▶ About this exercise
Beneath this instruction is a block of data; output from it exactly the lines that run from the one containing "Given: Select the" through the one containing "Task: Open the Token $1.40 dropdown", inclusive.

▶ Data
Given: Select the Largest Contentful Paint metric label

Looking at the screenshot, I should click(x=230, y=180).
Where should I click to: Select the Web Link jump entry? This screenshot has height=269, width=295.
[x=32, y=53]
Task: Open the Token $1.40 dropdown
* * *
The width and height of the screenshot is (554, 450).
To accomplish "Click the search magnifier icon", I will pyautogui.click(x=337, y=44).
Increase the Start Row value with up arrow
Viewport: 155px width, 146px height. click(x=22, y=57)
==
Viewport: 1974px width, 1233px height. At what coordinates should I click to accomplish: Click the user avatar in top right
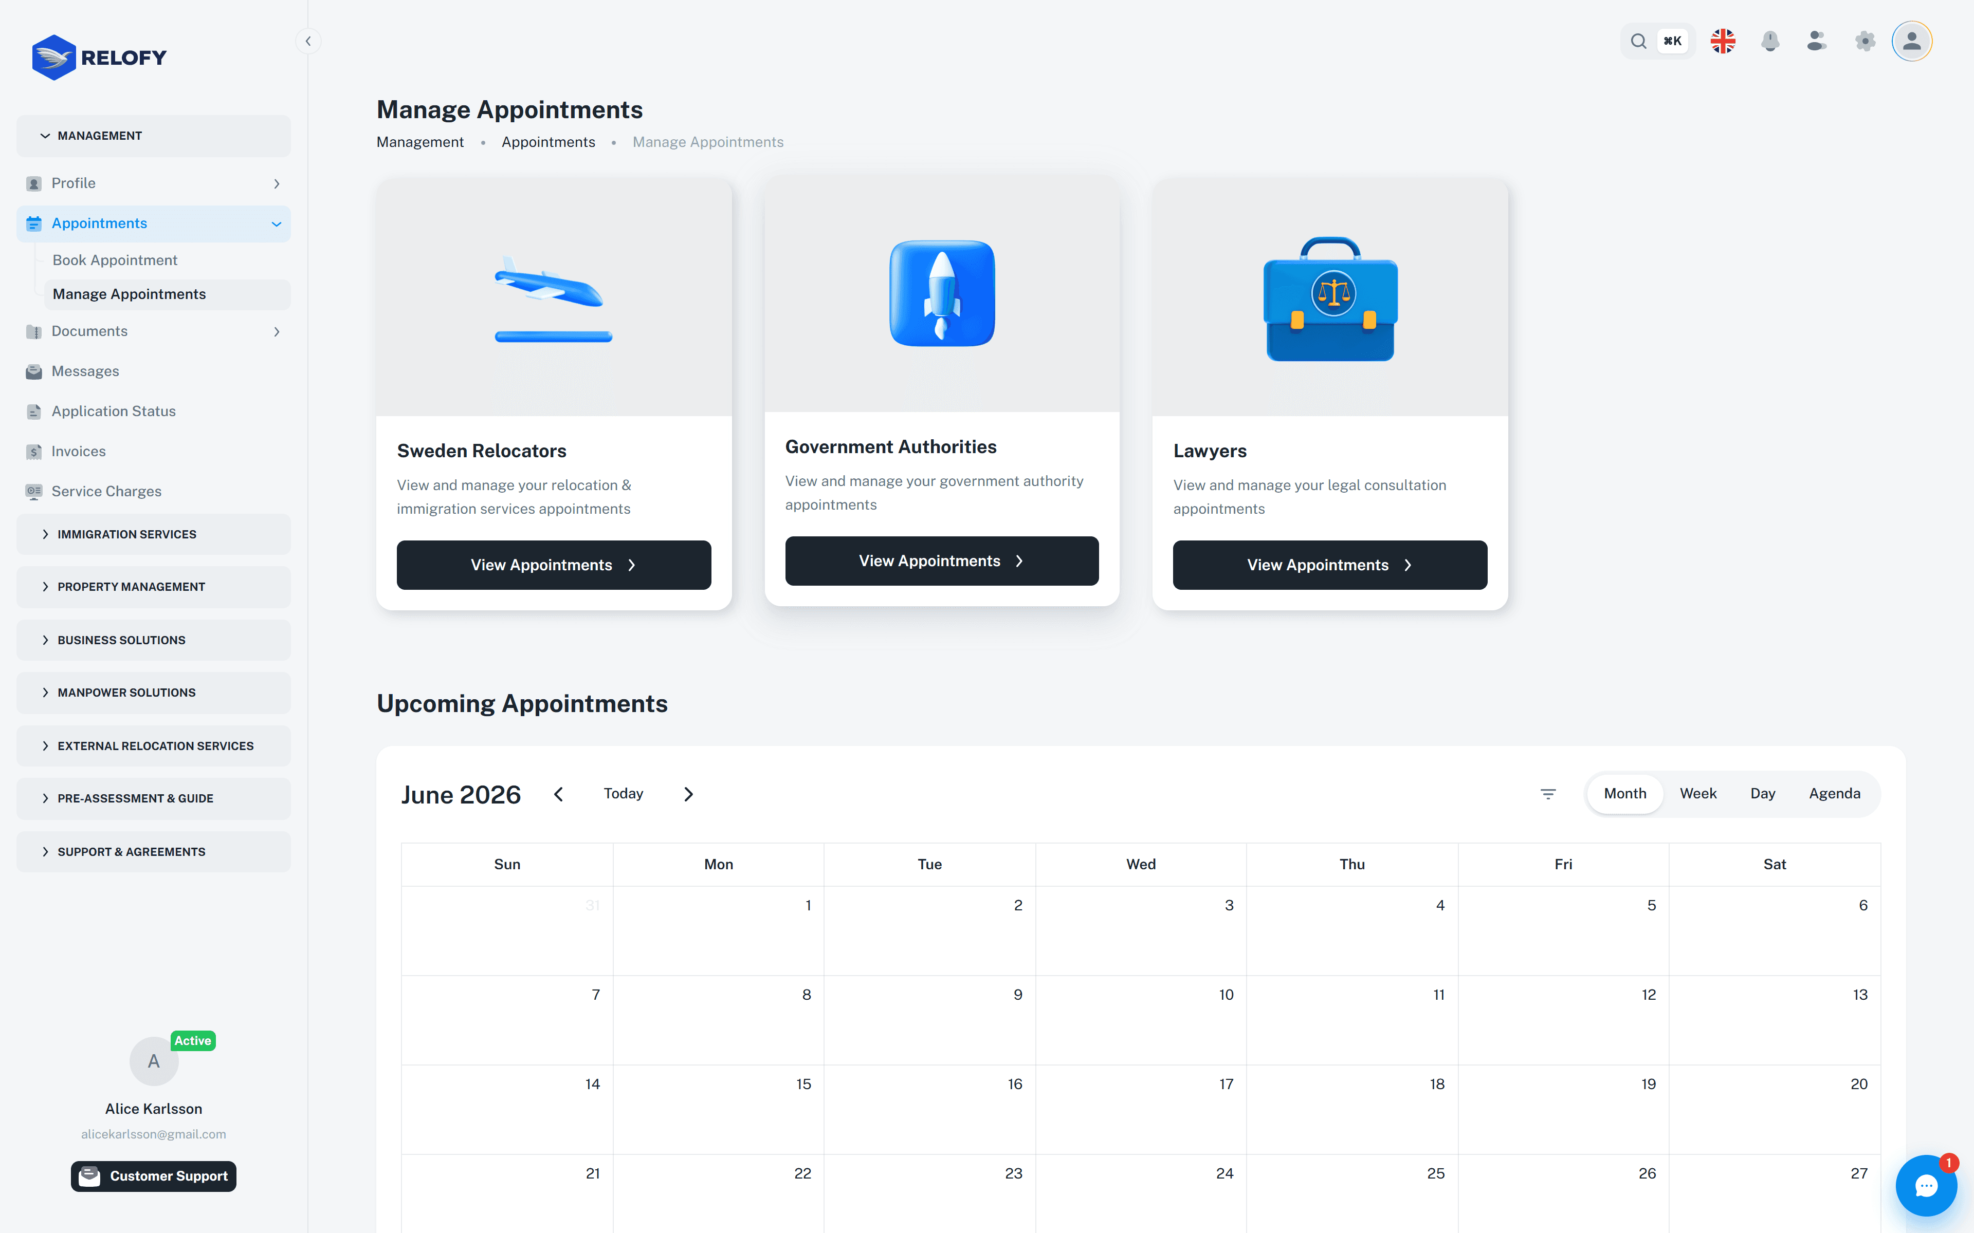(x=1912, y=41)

▶ Response area
Given: Select the Largest Contentful Paint metric label

Looking at the screenshot, I should click(x=230, y=180).
Where should I click to: Select the Web Link jump entry? This screenshot has height=269, width=295.
[x=32, y=53]
Task: Open the Token $1.40 dropdown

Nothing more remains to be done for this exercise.